> **Task instructions**
Restate every line of the data word for word, except for the images.

Dataset entries
§
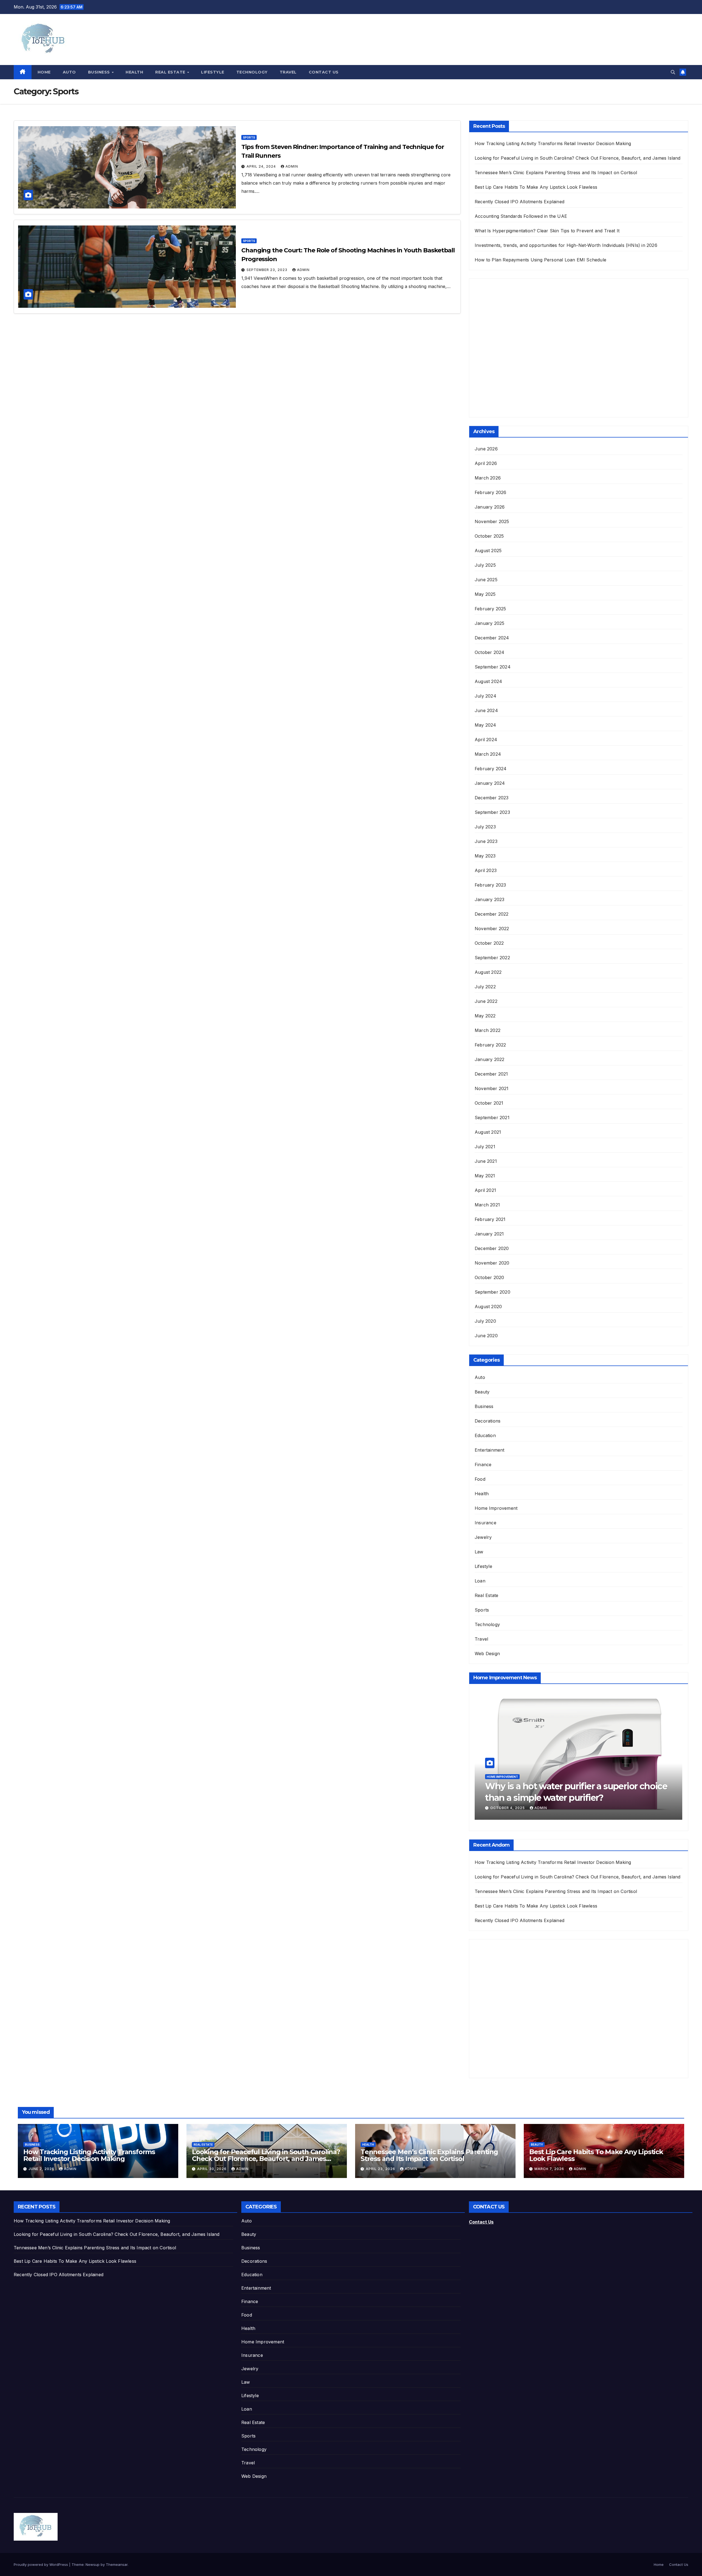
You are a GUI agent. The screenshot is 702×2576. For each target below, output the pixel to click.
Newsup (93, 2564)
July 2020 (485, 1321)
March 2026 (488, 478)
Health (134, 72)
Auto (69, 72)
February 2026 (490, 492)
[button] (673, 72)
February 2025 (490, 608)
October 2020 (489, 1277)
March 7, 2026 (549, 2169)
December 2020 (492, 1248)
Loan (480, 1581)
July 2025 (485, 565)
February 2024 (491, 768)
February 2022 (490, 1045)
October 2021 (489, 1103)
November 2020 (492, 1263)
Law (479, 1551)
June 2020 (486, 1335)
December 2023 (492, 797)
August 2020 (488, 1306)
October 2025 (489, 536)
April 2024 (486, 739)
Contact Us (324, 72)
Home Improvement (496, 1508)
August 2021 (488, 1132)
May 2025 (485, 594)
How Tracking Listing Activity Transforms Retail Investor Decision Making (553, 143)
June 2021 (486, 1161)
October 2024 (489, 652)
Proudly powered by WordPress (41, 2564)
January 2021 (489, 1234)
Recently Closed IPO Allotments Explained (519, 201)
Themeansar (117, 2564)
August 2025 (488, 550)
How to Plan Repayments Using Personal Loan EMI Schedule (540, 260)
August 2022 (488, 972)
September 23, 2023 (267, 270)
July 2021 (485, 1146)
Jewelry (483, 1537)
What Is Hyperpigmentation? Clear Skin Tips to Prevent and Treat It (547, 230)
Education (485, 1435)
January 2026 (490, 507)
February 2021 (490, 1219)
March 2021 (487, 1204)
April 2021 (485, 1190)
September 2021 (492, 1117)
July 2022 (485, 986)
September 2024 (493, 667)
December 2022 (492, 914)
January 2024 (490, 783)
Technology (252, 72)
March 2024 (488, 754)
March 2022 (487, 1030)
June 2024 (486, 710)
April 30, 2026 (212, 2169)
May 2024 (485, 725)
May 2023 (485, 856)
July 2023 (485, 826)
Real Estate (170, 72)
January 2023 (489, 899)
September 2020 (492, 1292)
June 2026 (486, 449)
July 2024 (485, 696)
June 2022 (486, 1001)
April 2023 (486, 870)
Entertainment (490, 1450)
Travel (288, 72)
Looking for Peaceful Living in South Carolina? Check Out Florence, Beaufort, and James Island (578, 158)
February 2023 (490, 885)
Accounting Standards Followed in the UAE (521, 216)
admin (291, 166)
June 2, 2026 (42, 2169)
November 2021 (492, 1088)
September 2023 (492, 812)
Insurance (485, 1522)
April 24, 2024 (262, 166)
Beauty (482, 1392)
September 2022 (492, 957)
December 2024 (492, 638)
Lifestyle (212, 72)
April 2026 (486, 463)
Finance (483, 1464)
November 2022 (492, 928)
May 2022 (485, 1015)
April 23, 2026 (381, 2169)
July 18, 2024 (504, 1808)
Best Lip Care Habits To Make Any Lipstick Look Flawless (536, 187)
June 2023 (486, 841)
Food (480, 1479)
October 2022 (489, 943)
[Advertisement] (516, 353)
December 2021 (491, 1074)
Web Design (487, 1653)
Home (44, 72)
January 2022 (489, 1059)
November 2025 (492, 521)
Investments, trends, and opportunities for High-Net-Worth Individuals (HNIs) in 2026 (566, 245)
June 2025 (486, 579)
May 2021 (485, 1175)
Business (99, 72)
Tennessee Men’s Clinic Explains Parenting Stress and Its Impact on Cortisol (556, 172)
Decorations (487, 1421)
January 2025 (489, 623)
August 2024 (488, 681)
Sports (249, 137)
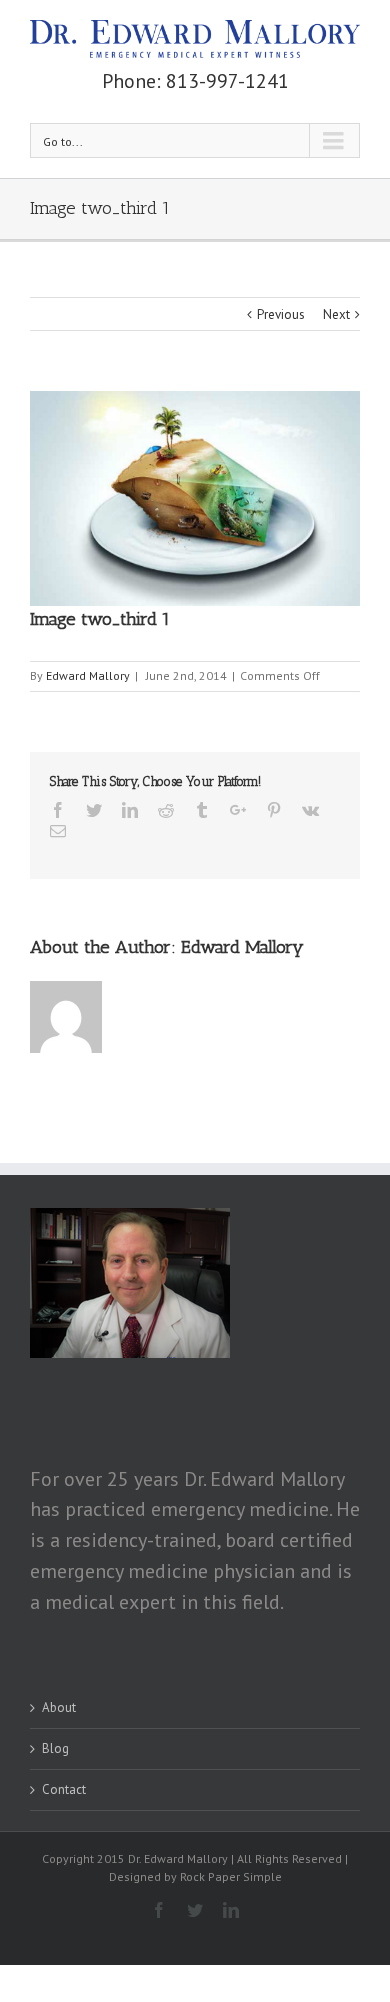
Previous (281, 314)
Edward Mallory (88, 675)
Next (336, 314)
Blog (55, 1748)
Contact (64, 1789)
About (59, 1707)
§
> **Exercise response**
You are a GUI agent. The screenshot is 702×2576. For each target below, output the pixel to click.
Newsup (93, 2564)
July 2020 (485, 1321)
March 2026 (488, 478)
Health (134, 72)
Auto (69, 72)
February 2026 (490, 492)
[button] (673, 72)
February 2025 (490, 608)
October 2020 (489, 1277)
March 7, 2026 (549, 2169)
December 2020 (492, 1248)
Loan (480, 1581)
July 2025 (485, 565)
February 2024 (491, 768)
February 2022 (490, 1045)
October 2021 (489, 1103)
November 2020 (492, 1263)
Law (479, 1551)
June 2020 (486, 1335)
December 2023 (492, 797)
August 2020 (488, 1306)
October 2025 (489, 536)
April 2024 (486, 739)
Contact Us (324, 72)
Home Improvement (496, 1508)
August 2021 (488, 1132)
May 2025 (485, 594)
How Tracking Listing Activity Transforms Retail Investor Decision Making (553, 143)
June 2021 (486, 1161)
October 2024 (489, 652)
Proudly powered by WordPress (41, 2564)
January 2021 (489, 1234)
Recently Closed IPO Allotments Explained (519, 201)
Themeansar (117, 2564)
August 2025 (488, 550)
How to Plan Repayments Using Personal Loan EMI Schedule (540, 260)
August 2022 (488, 972)
September 23, 2023 (267, 270)
July 2021 (485, 1146)
Jewelry (483, 1537)
What Is Hyperpigmentation? Clear Skin Tips to Prevent and Treat It (547, 230)
Education (485, 1435)
January 2026 (490, 507)
February 2021 (490, 1219)
March 2021 (487, 1204)
April 2021 (485, 1190)
September 2021 (492, 1117)
July 2022 (485, 986)
September 2024 (493, 667)
December 2022 (492, 914)
January 2024 (490, 783)
Technology (252, 72)
March 2024 (488, 754)
March 2022 (487, 1030)
June 2024 (486, 710)
April 30, 2026 (212, 2169)
May 2024 (485, 725)
May 2023 (485, 856)
July 2023 (485, 826)
Real Estate (170, 72)
January 2023 (489, 899)
September 2020 (492, 1292)
June 2026 (486, 449)
July 2024 (485, 696)
June 2022 (486, 1001)
April 2023 (486, 870)
Entertainment (490, 1450)
Travel (288, 72)
Looking for Peaceful Living in South Carolina? Check Out Florence, Beaufort, and James Island (578, 158)
February 2023 (490, 885)
Accounting Standards Followed in the UAE (521, 216)
admin (291, 166)
June 2, 2026 (42, 2169)
November 2021 (492, 1088)
September 2023 (492, 812)
Insurance (485, 1522)
April 24, 2024 (262, 166)
Beauty (482, 1392)
September 2022 (492, 957)
December 2024 (492, 638)
Lifestyle (212, 72)
April 2026 (486, 463)
Finance (483, 1464)
November 2022 (492, 928)
May 2022 (485, 1015)
April 23, 2026 (381, 2169)
July 18, 2024 (504, 1808)
Best Lip Care Habits To Make Any Lipstick Look Flawless (536, 187)
June 2023 (486, 841)
Food (480, 1479)
October 2022 (489, 943)
[Advertisement] (516, 353)
December 2021 (491, 1074)
Web Design (487, 1653)
Home (44, 72)
January 2022 (489, 1059)
November 2025 (492, 521)
Investments, trends, and opportunities for High-Net-Worth Individuals (HNIs) in 2026 (566, 245)
June 2025 (486, 579)
May 2021 (485, 1175)
Business (99, 72)
Tennessee Men’s Clinic Explains Parenting Stress and Its Impact on Cortisol (556, 172)
Decorations (487, 1421)
January 2025 (489, 623)
August 2024 (488, 681)
Sports (249, 137)
Previous (281, 314)
Edward Mallory (88, 675)
Next (336, 314)
Blog (55, 1748)
Contact (64, 1789)
About (59, 1707)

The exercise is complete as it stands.